[Start of section]

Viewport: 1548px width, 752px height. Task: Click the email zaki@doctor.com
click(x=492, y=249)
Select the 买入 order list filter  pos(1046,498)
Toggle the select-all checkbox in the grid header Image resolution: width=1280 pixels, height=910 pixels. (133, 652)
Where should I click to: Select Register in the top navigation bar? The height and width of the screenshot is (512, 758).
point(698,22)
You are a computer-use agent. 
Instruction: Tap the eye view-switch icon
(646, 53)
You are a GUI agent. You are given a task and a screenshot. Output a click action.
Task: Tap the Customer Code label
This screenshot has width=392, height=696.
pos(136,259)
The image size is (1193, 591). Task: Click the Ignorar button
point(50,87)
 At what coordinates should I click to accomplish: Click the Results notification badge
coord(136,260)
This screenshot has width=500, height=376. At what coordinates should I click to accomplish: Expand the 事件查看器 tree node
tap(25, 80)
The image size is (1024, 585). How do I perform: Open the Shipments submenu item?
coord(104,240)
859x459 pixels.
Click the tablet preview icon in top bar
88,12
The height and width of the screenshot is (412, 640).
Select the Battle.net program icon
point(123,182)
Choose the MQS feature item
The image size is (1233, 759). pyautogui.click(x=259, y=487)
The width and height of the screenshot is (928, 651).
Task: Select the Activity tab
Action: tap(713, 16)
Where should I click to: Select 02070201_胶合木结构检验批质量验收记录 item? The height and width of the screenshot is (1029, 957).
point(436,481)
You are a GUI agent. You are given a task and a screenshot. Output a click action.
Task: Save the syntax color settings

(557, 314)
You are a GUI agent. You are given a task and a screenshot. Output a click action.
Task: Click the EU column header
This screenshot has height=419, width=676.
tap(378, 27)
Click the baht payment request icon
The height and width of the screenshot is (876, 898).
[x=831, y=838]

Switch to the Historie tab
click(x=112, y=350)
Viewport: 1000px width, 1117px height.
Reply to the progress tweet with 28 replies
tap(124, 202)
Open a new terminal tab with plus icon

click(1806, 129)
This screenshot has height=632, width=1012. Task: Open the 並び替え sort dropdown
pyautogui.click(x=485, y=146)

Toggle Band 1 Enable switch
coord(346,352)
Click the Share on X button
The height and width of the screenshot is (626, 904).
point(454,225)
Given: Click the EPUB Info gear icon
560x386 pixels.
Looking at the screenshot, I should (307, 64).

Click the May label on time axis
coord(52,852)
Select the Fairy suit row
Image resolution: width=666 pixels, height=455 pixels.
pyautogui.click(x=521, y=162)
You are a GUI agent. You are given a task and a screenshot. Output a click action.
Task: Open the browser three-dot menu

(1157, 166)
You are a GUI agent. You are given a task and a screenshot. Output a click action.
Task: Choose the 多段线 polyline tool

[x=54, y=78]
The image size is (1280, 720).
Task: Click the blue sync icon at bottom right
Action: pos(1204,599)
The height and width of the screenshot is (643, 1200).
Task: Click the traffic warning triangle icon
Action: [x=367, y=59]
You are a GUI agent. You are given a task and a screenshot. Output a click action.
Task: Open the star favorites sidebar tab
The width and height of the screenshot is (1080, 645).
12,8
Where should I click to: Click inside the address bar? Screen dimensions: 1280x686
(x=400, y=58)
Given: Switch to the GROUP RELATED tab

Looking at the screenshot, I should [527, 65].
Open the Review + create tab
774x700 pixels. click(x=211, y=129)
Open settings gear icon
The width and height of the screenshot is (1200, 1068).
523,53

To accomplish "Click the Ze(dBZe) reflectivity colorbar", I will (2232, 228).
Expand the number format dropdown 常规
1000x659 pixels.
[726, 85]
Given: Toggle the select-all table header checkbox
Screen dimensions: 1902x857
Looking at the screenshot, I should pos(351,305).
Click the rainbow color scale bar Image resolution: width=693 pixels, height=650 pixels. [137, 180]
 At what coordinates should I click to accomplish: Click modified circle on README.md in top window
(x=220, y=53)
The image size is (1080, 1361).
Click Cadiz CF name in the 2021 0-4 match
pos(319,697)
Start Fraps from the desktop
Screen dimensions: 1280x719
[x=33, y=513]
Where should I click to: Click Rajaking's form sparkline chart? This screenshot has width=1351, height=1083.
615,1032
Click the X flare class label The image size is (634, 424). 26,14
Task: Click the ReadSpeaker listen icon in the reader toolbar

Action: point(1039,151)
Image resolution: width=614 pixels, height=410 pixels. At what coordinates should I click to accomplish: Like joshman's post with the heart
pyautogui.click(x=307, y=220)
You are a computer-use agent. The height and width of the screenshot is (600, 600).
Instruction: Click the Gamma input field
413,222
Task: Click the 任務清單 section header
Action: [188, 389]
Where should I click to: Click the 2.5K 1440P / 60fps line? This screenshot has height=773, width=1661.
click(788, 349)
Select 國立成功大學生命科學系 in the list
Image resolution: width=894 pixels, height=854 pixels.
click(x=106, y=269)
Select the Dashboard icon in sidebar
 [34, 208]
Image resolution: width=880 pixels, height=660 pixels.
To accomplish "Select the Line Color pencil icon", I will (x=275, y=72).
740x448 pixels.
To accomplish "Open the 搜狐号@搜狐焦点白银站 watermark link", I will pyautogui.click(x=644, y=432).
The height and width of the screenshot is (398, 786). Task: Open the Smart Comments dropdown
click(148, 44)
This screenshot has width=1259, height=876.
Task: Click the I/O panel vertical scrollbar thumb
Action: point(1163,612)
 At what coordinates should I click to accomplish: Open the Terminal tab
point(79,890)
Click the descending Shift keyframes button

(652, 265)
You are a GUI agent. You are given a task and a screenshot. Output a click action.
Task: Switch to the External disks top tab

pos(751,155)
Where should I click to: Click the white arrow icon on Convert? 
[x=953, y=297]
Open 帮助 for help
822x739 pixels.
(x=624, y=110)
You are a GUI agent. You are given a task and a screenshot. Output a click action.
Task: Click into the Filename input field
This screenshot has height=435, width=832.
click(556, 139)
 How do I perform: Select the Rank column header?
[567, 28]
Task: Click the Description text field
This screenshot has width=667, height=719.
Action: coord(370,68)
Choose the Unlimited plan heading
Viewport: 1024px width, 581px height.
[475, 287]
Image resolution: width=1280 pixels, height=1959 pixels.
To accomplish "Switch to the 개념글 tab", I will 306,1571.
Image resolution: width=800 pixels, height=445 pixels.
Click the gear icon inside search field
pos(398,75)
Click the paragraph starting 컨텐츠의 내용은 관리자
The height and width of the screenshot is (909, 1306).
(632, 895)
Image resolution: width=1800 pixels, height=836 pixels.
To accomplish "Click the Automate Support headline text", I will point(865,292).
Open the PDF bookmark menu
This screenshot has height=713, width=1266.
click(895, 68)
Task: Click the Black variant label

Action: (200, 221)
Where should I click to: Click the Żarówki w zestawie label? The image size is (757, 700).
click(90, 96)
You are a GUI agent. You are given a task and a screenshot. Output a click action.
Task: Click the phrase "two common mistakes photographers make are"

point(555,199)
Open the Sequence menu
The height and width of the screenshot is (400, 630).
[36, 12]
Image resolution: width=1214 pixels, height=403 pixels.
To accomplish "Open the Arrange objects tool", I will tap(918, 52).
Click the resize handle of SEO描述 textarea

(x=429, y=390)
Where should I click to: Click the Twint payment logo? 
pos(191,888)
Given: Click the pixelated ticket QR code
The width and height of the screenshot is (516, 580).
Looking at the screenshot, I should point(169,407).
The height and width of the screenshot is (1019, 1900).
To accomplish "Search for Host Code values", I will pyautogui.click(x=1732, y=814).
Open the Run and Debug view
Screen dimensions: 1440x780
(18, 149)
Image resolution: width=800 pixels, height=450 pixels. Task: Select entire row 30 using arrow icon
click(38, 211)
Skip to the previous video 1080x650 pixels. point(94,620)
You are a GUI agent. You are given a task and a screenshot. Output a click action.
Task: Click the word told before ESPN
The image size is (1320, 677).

[End of section]

TASK PROMPT. An exact transcription of all the records is required.

WRITTEN SOLUTION.
Viewport: 1548px width, 752px height. Task: Click the email zaki@doctor.com
click(x=492, y=249)
Select the 买入 order list filter  pos(1046,498)
Toggle the select-all checkbox in the grid header Image resolution: width=1280 pixels, height=910 pixels. (133, 652)
Where should I click to: Select Register in the top navigation bar? The height and width of the screenshot is (512, 758).
point(698,22)
You are a computer-use agent. 
Instruction: Tap the eye view-switch icon
(646, 53)
You are a GUI agent. You are given a task and a screenshot. Output a click action.
Task: Tap the Customer Code label
This screenshot has width=392, height=696.
pos(136,259)
The image size is (1193, 591). Task: Click the Ignorar button
point(50,87)
 At what coordinates should I click to accomplish: Click the Results notification badge
coord(136,260)
This screenshot has width=500, height=376. At what coordinates should I click to accomplish: Expand the 事件查看器 tree node
tap(25, 80)
The image size is (1024, 585). How do I perform: Open the Shipments submenu item?
coord(104,240)
859x459 pixels.
Click the tablet preview icon in top bar
88,12
The height and width of the screenshot is (412, 640).
Select the Battle.net program icon
point(123,182)
Choose the MQS feature item
The image size is (1233, 759). pyautogui.click(x=259, y=487)
The width and height of the screenshot is (928, 651).
Task: Select the Activity tab
Action: tap(713, 16)
Where should I click to: Select 02070201_胶合木结构检验批质量验收记录 item? The height and width of the screenshot is (1029, 957).
point(436,481)
You are a GUI agent. You are given a task and a screenshot. Output a click action.
Task: Save the syntax color settings

(557, 314)
You are a GUI agent. You are given a task and a screenshot. Output a click action.
Task: Click the EU column header
This screenshot has height=419, width=676.
tap(378, 27)
Click the baht payment request icon
The height and width of the screenshot is (876, 898).
[x=831, y=838]

Switch to the Historie tab
click(x=112, y=350)
Viewport: 1000px width, 1117px height.
Reply to the progress tweet with 28 replies
tap(124, 202)
Open a new terminal tab with plus icon

click(1806, 129)
This screenshot has height=632, width=1012. Task: Open the 並び替え sort dropdown
pyautogui.click(x=485, y=146)

Toggle Band 1 Enable switch
coord(346,352)
Click the Share on X button
The height and width of the screenshot is (626, 904).
point(454,225)
Given: Click the EPUB Info gear icon
560x386 pixels.
Looking at the screenshot, I should (307, 64).

Click the May label on time axis
coord(52,852)
Select the Fairy suit row
Image resolution: width=666 pixels, height=455 pixels.
pyautogui.click(x=521, y=162)
You are a GUI agent. You are given a task and a screenshot. Output a click action.
Task: Open the browser three-dot menu

(1157, 166)
You are a GUI agent. You are given a task and a screenshot. Output a click action.
Task: Choose the 多段线 polyline tool

[x=54, y=78]
The image size is (1280, 720).
Task: Click the blue sync icon at bottom right
Action: pos(1204,599)
The height and width of the screenshot is (643, 1200).
Task: Click the traffic warning triangle icon
Action: [x=367, y=59]
You are a GUI agent. You are given a task and a screenshot. Output a click action.
Task: Open the star favorites sidebar tab
The width and height of the screenshot is (1080, 645).
12,8
Where should I click to: Click inside the address bar? Screen dimensions: 1280x686
(x=400, y=58)
Given: Switch to the GROUP RELATED tab

Looking at the screenshot, I should [527, 65].
Open the Review + create tab
774x700 pixels. click(x=211, y=129)
Open settings gear icon
The width and height of the screenshot is (1200, 1068).
523,53

To accomplish "Click the Ze(dBZe) reflectivity colorbar", I will (2232, 228).
Expand the number format dropdown 常规
1000x659 pixels.
[726, 85]
Given: Toggle the select-all table header checkbox
Screen dimensions: 1902x857
Looking at the screenshot, I should pos(351,305).
Click the rainbow color scale bar Image resolution: width=693 pixels, height=650 pixels. [137, 180]
 At what coordinates should I click to accomplish: Click modified circle on README.md in top window
(x=220, y=53)
The image size is (1080, 1361).
Click Cadiz CF name in the 2021 0-4 match
pos(319,697)
Start Fraps from the desktop
Screen dimensions: 1280x719
[x=33, y=513]
Where should I click to: Click Rajaking's form sparkline chart? This screenshot has width=1351, height=1083.
615,1032
Click the X flare class label The image size is (634, 424). 26,14
Task: Click the ReadSpeaker listen icon in the reader toolbar

Action: point(1039,151)
Image resolution: width=614 pixels, height=410 pixels. At what coordinates should I click to accomplish: Like joshman's post with the heart
pyautogui.click(x=307, y=220)
You are a computer-use agent. The height and width of the screenshot is (600, 600).
Instruction: Click the Gamma input field
413,222
Task: Click the 任務清單 section header
Action: [188, 389]
Where should I click to: Click the 2.5K 1440P / 60fps line? This screenshot has height=773, width=1661.
click(788, 349)
Select 國立成功大學生命科學系 in the list
Image resolution: width=894 pixels, height=854 pixels.
click(x=106, y=269)
Select the Dashboard icon in sidebar
 [34, 208]
Image resolution: width=880 pixels, height=660 pixels.
To accomplish "Select the Line Color pencil icon", I will (x=275, y=72).
740x448 pixels.
To accomplish "Open the 搜狐号@搜狐焦点白银站 watermark link", I will pyautogui.click(x=644, y=432).
The height and width of the screenshot is (398, 786). Task: Open the Smart Comments dropdown
click(148, 44)
This screenshot has width=1259, height=876.
Task: Click the I/O panel vertical scrollbar thumb
Action: point(1163,612)
 At what coordinates should I click to accomplish: Open the Terminal tab
point(79,890)
Click the descending Shift keyframes button

(652, 265)
You are a GUI agent. You are given a task and a screenshot. Output a click action.
Task: Switch to the External disks top tab

pos(751,155)
Where should I click to: Click the white arrow icon on Convert? 
[x=953, y=297]
Open 帮助 for help
822x739 pixels.
(x=624, y=110)
You are a GUI agent. You are given a task and a screenshot. Output a click action.
Task: Click into the Filename input field
This screenshot has height=435, width=832.
click(556, 139)
 How do I perform: Select the Rank column header?
[567, 28]
Task: Click the Description text field
This screenshot has width=667, height=719.
Action: coord(370,68)
Choose the Unlimited plan heading
Viewport: 1024px width, 581px height.
[475, 287]
Image resolution: width=1280 pixels, height=1959 pixels.
To accomplish "Switch to the 개념글 tab", I will 306,1571.
Image resolution: width=800 pixels, height=445 pixels.
Click the gear icon inside search field
pos(398,75)
Click the paragraph starting 컨텐츠의 내용은 관리자
The height and width of the screenshot is (909, 1306).
(632, 895)
Image resolution: width=1800 pixels, height=836 pixels.
To accomplish "Click the Automate Support headline text", I will point(865,292).
Open the PDF bookmark menu
This screenshot has height=713, width=1266.
click(895, 68)
Task: Click the Black variant label

Action: (200, 221)
Where should I click to: Click the Żarówki w zestawie label? The image size is (757, 700).
click(90, 96)
You are a GUI agent. You are given a task and a screenshot. Output a click action.
Task: Click the phrase "two common mistakes photographers make are"

point(555,199)
Open the Sequence menu
The height and width of the screenshot is (400, 630).
[36, 12]
Image resolution: width=1214 pixels, height=403 pixels.
To accomplish "Open the Arrange objects tool", I will tap(918, 52).
Click the resize handle of SEO描述 textarea

(x=429, y=390)
Where should I click to: Click the Twint payment logo? 
pos(191,888)
Given: Click the pixelated ticket QR code
The width and height of the screenshot is (516, 580).
Looking at the screenshot, I should point(169,407).
The height and width of the screenshot is (1019, 1900).
To accomplish "Search for Host Code values", I will pyautogui.click(x=1732, y=814).
Open the Run and Debug view
Screen dimensions: 1440x780
(18, 149)
Image resolution: width=800 pixels, height=450 pixels. Task: Select entire row 30 using arrow icon
click(38, 211)
Skip to the previous video 1080x650 pixels. point(94,620)
You are a GUI agent. You are given a task and a screenshot. Output a click action.
Task: Click the word told before ESPN
The image size is (1320, 677).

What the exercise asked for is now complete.